» **Extract**:
↓

Status: RESOLVED → REOPENED

Flags: needinfo?(wlachance)

Resolution: FIXED → ---

Cameron Dawson [:camd]

Assignee

Comment 10

•

9 years ago

My last comment may have been unclear. We should replace this line: ALTER TABLE `job_detail` ADD CONSTRAINT `job_detail_job_id_f2203261c91c576_uniq` UNIQUE (`job_id`, `title`, `value`); with this: ALTER IGNORE TABLE `job_detail` ADD CONSTRAINT `job_detail_job_id_f2203261c91c576_uniq` UNIQUE (`job_id`, `title`, `value`);

William Lachance (:wlach)

Comment 11

•

9 years ago

(In reply to Cameron Dawson [:camd] from comment #9) > I think there is likely an additional problem to what we're seeing. We > probably already have duplicate rows in the table. That will cause the > creation of this index to fail. Currently running a query to find > duplicates on stage now, but it's taking a loooooong time. Keeps timing > out... sigh... It might be faster to create an index on job_id, value, title first before running a query to get the duplicates? Are we not able to add the constraint without eliminating the duplicates first? Does mysql verify the table matches the constraint when you add it? > Sooo... after googling, I think our solution MAY be to accept the migration > as I've got it written. But instead of executing it as-is, we need to run > the sql by hand. I am SURE it'll timeout anyway.... Yeah, definitely this is stuff that should be done outside of a deployment. :)

↑

» **Exercise**: Quote the migration thread, beginning at the words "My last comment" and stopping after "William Lachance (:wlach)". The lines that come next are not needed for anything here.

» **Data shown**:

↓

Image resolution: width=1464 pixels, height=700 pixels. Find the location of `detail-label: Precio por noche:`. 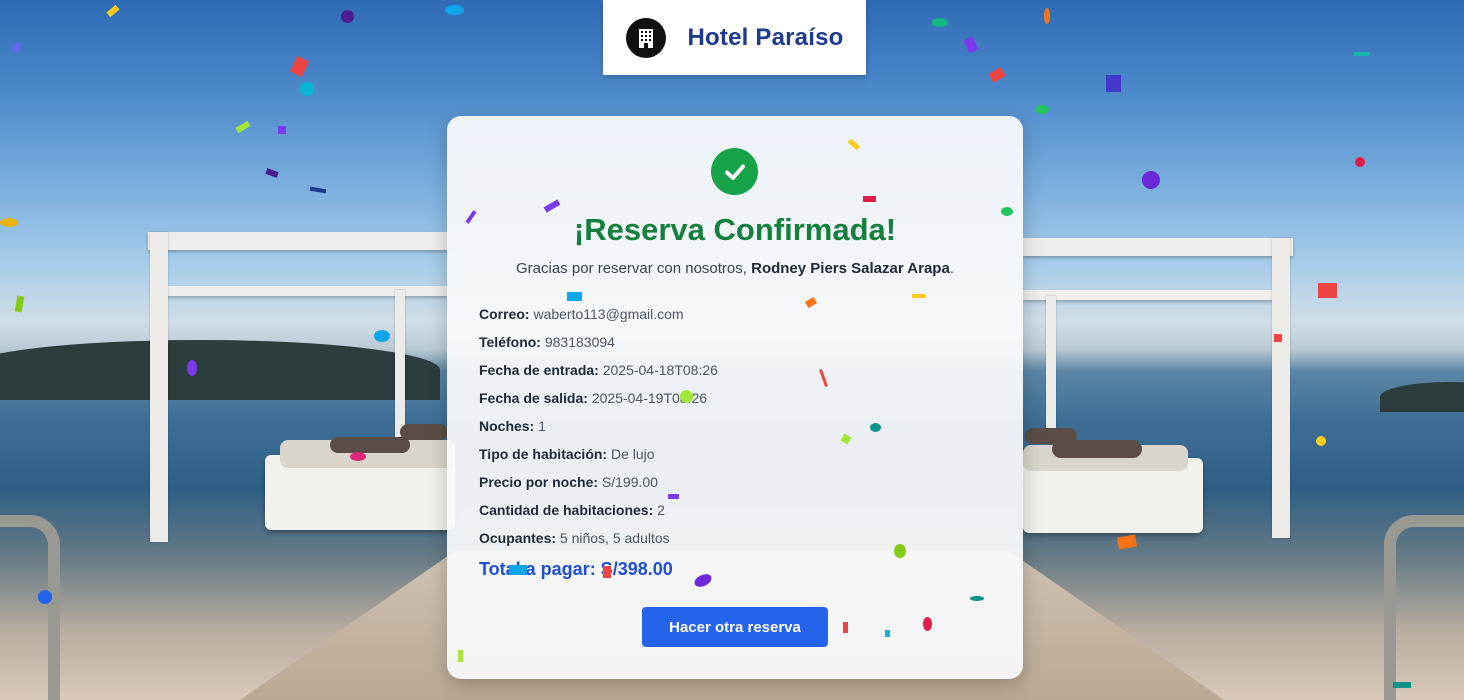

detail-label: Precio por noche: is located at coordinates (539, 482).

↑

» **Task answer**:
My last comment may have been unclear. We should replace this line: ALTER TABLE `job_detail` ADD CONSTRAINT `job_detail_job_id_f2203261c91c576_uniq` UNIQUE (`job_id`, `title`, `value`); with this: ALTER IGNORE TABLE `job_detail` ADD CONSTRAINT `job_detail_job_id_f2203261c91c576_uniq` UNIQUE (`job_id`, `title`, `value`);

William Lachance (:wlach)